WORK TASK: What is needed here is an exact repetition of the records below, beginning at the line that has "[Account] (66, 72)" and stopping after the line that has "Baby Clothing (18, 109)".

Stored data:
┌────────
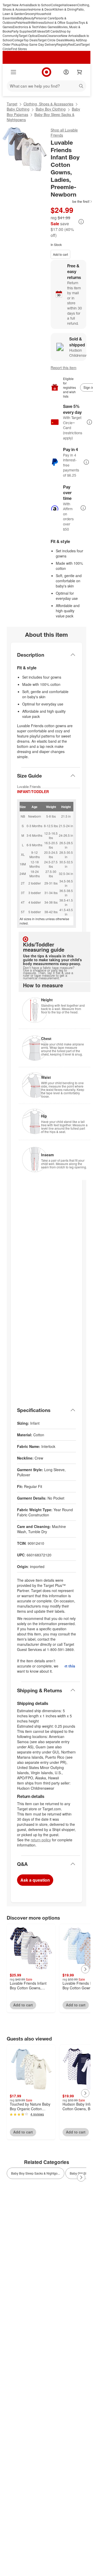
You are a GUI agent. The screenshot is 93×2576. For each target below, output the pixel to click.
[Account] (66, 72)
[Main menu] (13, 72)
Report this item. (70, 1666)
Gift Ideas (38, 31)
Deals (42, 35)
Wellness (37, 22)
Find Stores (19, 48)
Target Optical (28, 35)
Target (12, 103)
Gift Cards (52, 31)
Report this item (63, 367)
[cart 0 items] (79, 72)
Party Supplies (21, 31)
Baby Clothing (18, 109)
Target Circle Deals (51, 40)
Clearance (53, 35)
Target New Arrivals (16, 5)
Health (26, 22)
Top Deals (31, 40)
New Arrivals (70, 35)
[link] (72, 201)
└────────
RESULT OF THIS EXERCISE:
[Account] (66, 72)
[Main menu] (13, 72)
Report this item. (70, 1666)
Gift Ideas (38, 31)
Deals (42, 35)
Wellness (37, 22)
Find Stores (19, 48)
Target Optical (28, 35)
Target (12, 103)
Gift Cards (52, 31)
Report this item (63, 367)
[cart 0 items] (79, 72)
Party Supplies (21, 31)
Baby Clothing (18, 109)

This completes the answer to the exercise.